SOURCE
PS For Cisco and John Gurton. I'm amazed and I take my hat off to your depth of information.


----------



## King Ratt (Aug 23, 2005)

For Davidgearing. Our paths may well have crossed since my ship the RFA Cherryleaf was broken down in Steamer Point for 6 weeks in early 1964. I used to visit Sheba daily to pick up our signal traffic.


----------



## davidgearing (Oct 28, 2012)

Hello King Ratt. My Aden sojourn lasted from Jan 15th 1967 to October 31st 1967. In between we had most RFAs passing through as the security situation deteriorated, and in October we had 14 RFAs in the vicinity. The last two merchant ships out with military cargoes were the City of Khartoum, and the Sandra N (bound for Avonmouth and Barry, I think)


----------



## davidgearing (Oct 28, 2012)

GOALS
1. Based on the forum thread on Aden, mark each statement yes or no, and quote the words from the thread that decide it. (a) King Ratt's ship was broken down at Steamer Point for six weeks in early 1964. (b) davidgearing's stay in Aden ended in January 1967. (c) In October there were 14 RFAs in the area.
2. Continue the forum thread on Aden from the point where it stops.
The listing that comes after the forum thread on Aden is unrelated material.

SUPPLIED INFORMATION
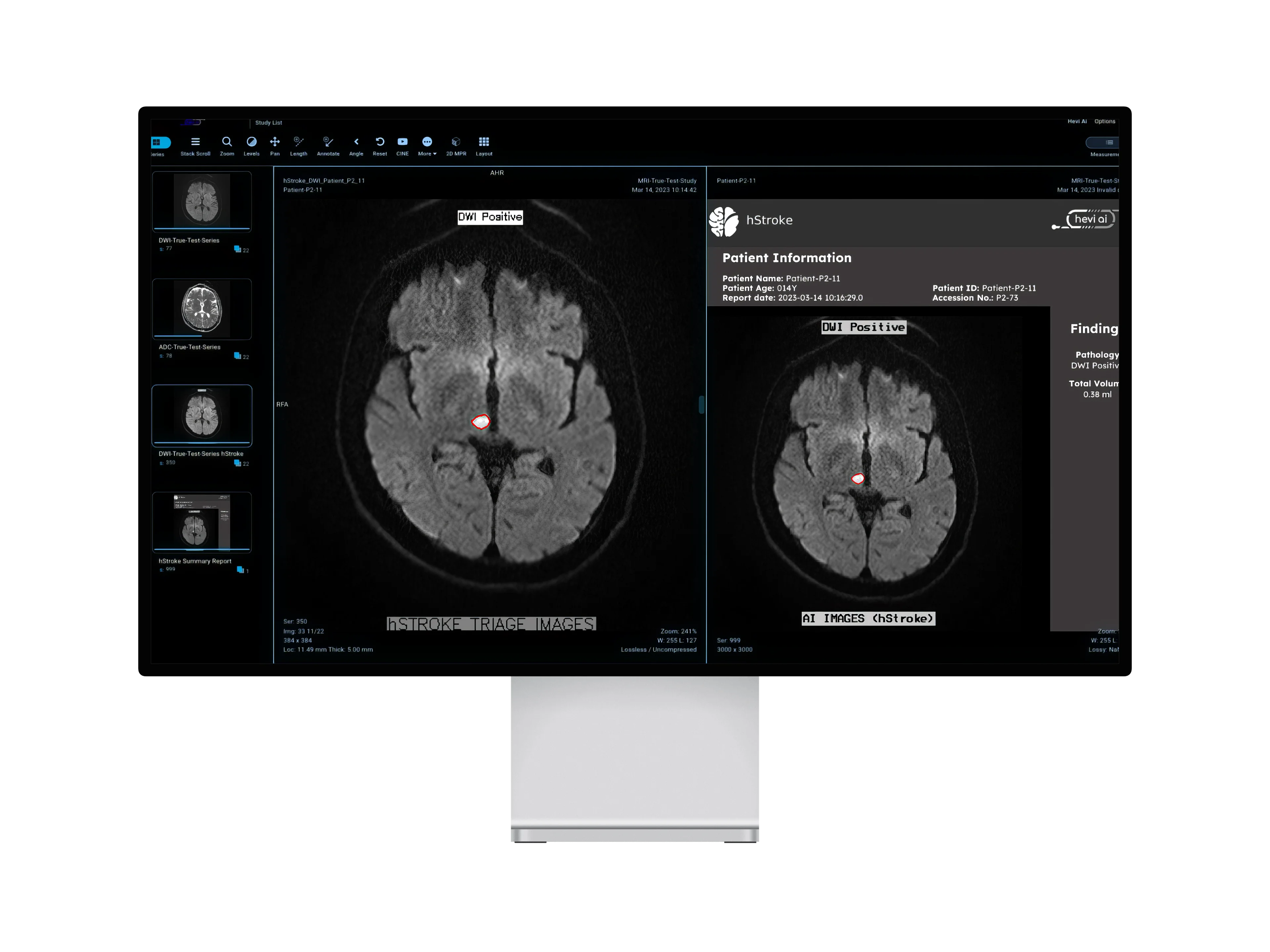Toggle the Series panel switch
This screenshot has height=952, width=1270.
(x=160, y=142)
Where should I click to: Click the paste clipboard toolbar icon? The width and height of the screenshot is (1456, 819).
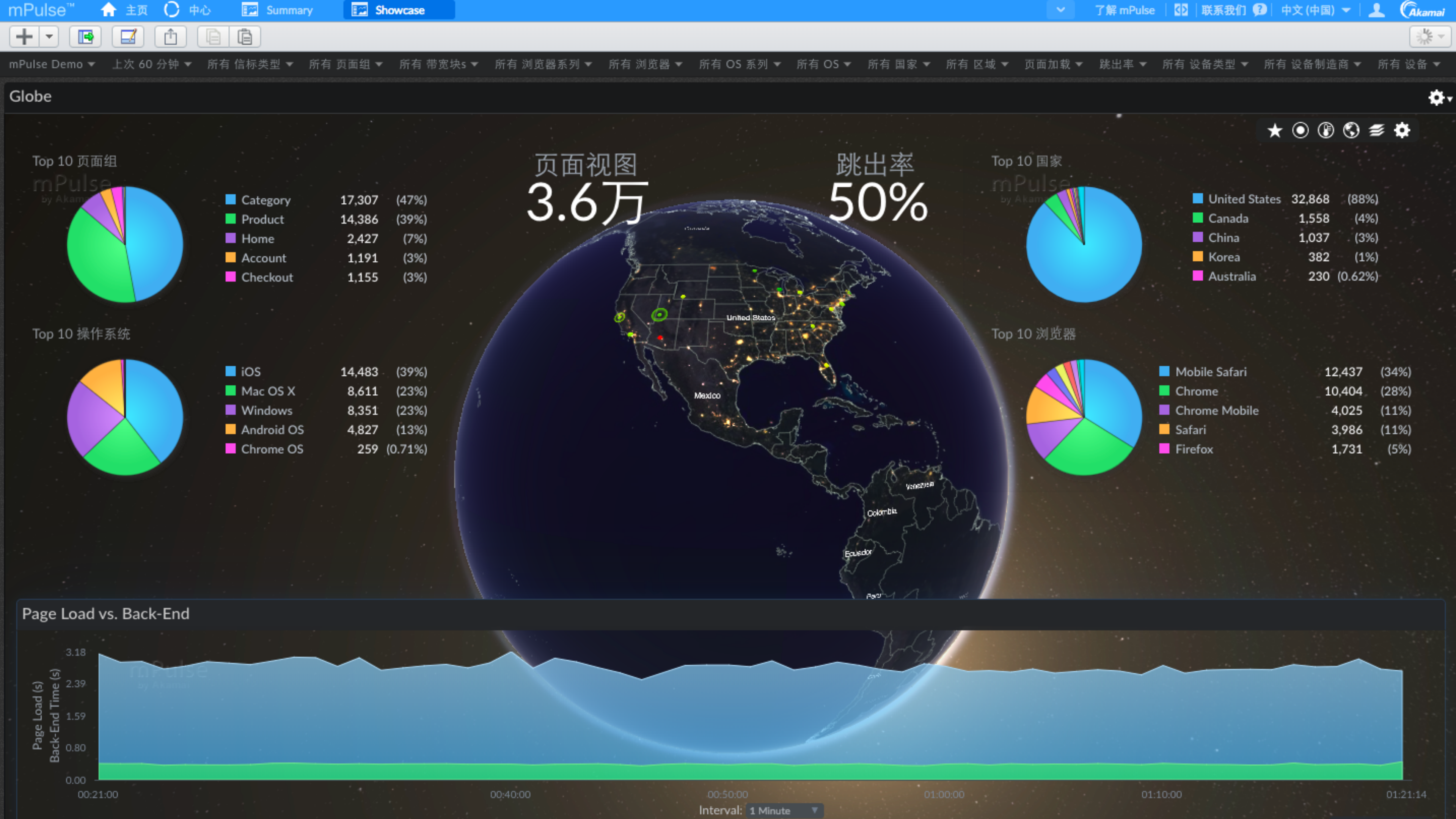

ANSWERS TO THE TASKS
1.
(a) Yes: "my ship the RFA Cherryleaf was broken down in Steamer Point for 6 weeks in early 1964"
(b) No: "My Aden sojourn lasted from Jan 15th 1967 to October 31st 1967"
(c) Yes: "in October we had 14 RFAs in the vicinity"

2.
*Aden Ships `1960s*

Many thanks to all who put names to my ships photographed in Aden Port in early 1967 (yes, before the Suez Canal Closed). Over the last 45 years and eight house moves I seem to have lost one box of slides, and more importantly, spotting notes. Next batches will be by ship type. One thing is for sure, ships ain't what they used to be!


----------



## Roger Bentley (Nov 15, 2005)

I am pretty certain that the salvage vessel is the Danish PROTECTOR. She was stationed in Aden for several years.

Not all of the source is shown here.